Ces visiteurs furent répartis en petit groupe et pris en charge par les agents de la Cour, venus bénévolement encadrer les visites et présenter leur métier. La manifestation tenait sur les salles d’audience du rez-de chaussée. La première était consacrée à une exposition de l’activité de la Cour. Des panneaux très pédagogiques expliquaient le fonctionnement de la juridiction. À travers quelques chiffres et courbes, on y voyait résumée la place de la CNDA dans le contentieux de l’asile. La Cour accorde une protection dans 16,8 % des affaires jugées. Son activité a explosé ces dernières années. En dix ans, le nombre des recours qu’elle traite a plus que doublé, passant de 22 676 en 2007 à 53 581 en 2017. Les schémas montraient également que les nationalités les plus représentées parmi les requérants étaient — en tête, les Albanais, les Haïtiens et les Bangladais, qui sont loin d’être les plus protégés (les Afghans, les Somaliens ou les Syriens ayant, quant à eux, bien plus de chances d’obtenir une protection). Une jeune femme, chef de chambre à la Cour, accompagnait notre visite. Elle explicitait les panneaux tout en expliquant son rôle : relire les décisions prises par les formations de jugement et en contrôler la procédure et la cohérence géopolitique.

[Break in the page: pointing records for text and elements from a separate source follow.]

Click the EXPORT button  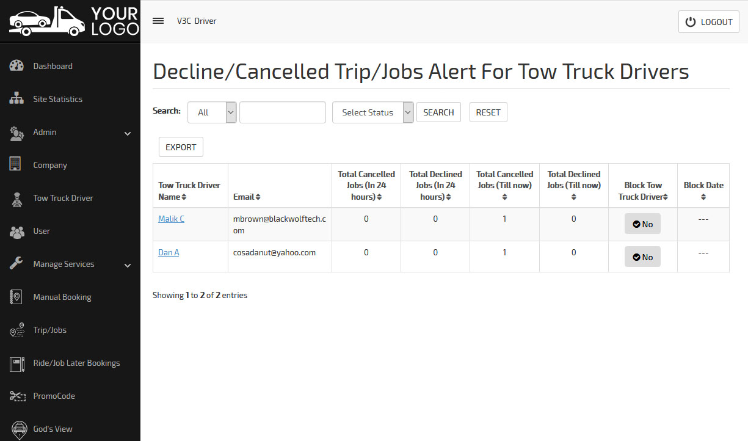pos(181,147)
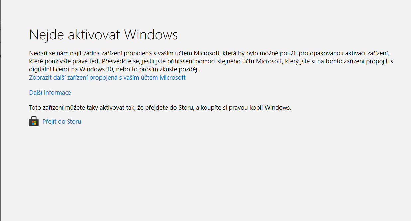Click paragraph line starting "digitální licencí"

pyautogui.click(x=114, y=70)
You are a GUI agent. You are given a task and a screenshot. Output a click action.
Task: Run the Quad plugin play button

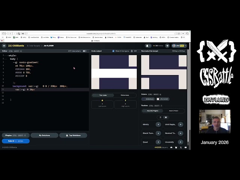[x=158, y=142]
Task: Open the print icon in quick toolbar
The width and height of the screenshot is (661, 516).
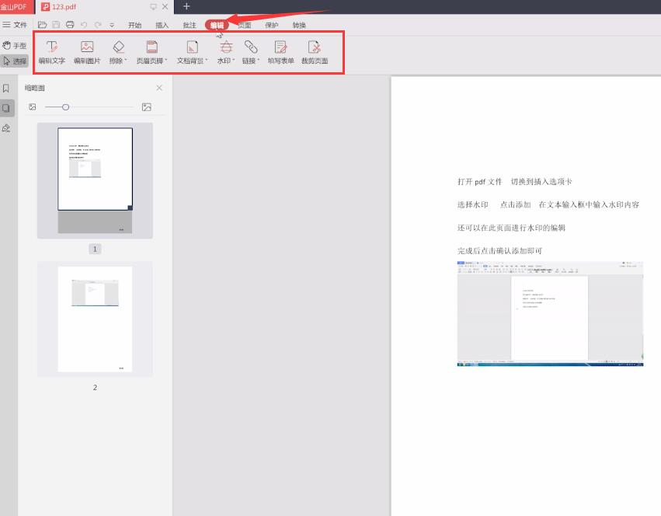Action: (x=70, y=25)
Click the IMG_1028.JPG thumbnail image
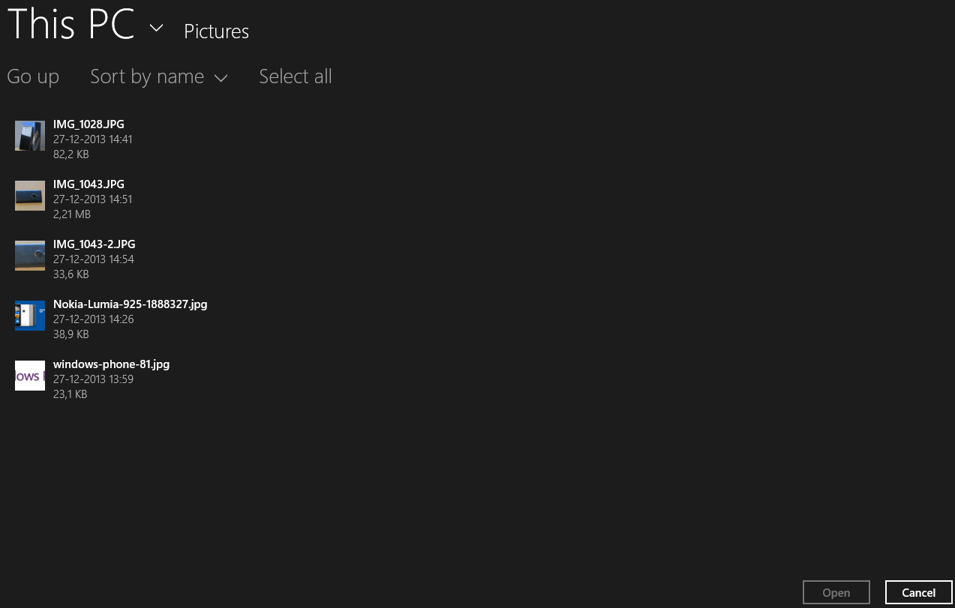Image resolution: width=955 pixels, height=608 pixels. (30, 136)
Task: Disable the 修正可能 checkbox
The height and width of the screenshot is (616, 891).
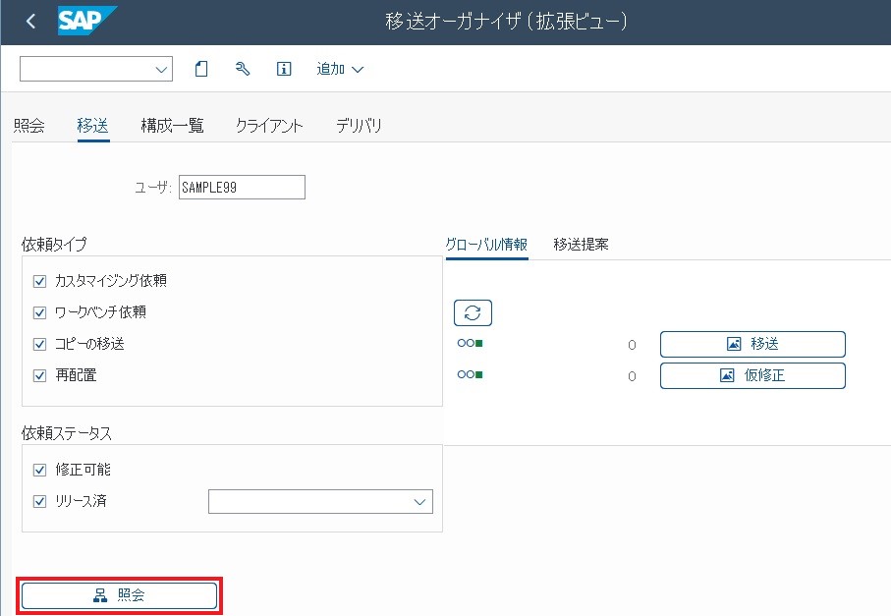Action: tap(40, 470)
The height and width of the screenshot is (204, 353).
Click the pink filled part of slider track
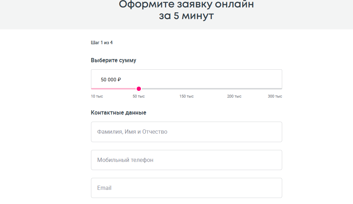[x=113, y=89]
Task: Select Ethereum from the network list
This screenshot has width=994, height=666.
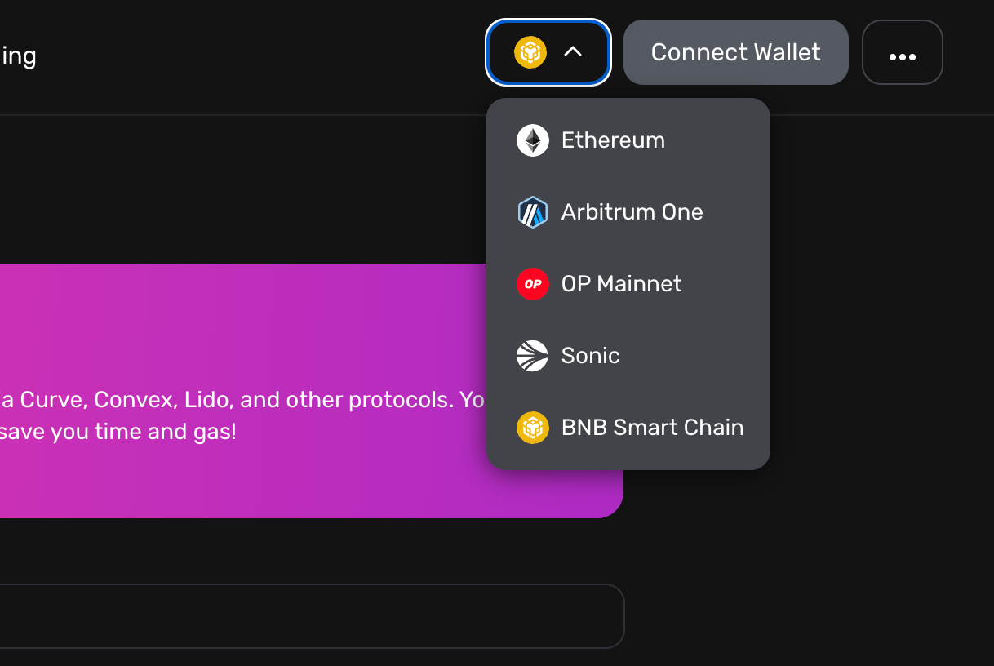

Deux salles étaient consacrées à des projections de films, dans lesquels les magistrats témoignaient de leur expérience personnelle de juge de l’asile. Les propos avaient beau être forts, ils ne retenaient pas longtemps l’attention du public, préférant se rendre directement au bout du couloir, dans les salles d’audience. Là, on pouvait écouter les membres d’une formation de jugement. Assesseur, président, rapporteur : chacun expliquait son rôle, revenant sur la spécificité de cette justice mêlant droit et géopolitique. Au bout du couloir, des avocats spécialisés en droit des étrangers rendaient compte de leur métier jusque dans ses aspects les plus concrets. « Travailler le récit, c’est le gros du travail de l’avocat », expliquait ainsi une jeune femme devant un auditoire captivé. « Je leur demande de faire des schémas des scènes qu’ils racontent. Où se trouvaient-ils quand ils ont assisté à l’assassinat de leur père ? Dans leur tête, ce n’est pas toujours clair, et c’est normal que cela ne soit pas clair. Mais la vérité à l’audience se jauge en fonction de la précision du récit » !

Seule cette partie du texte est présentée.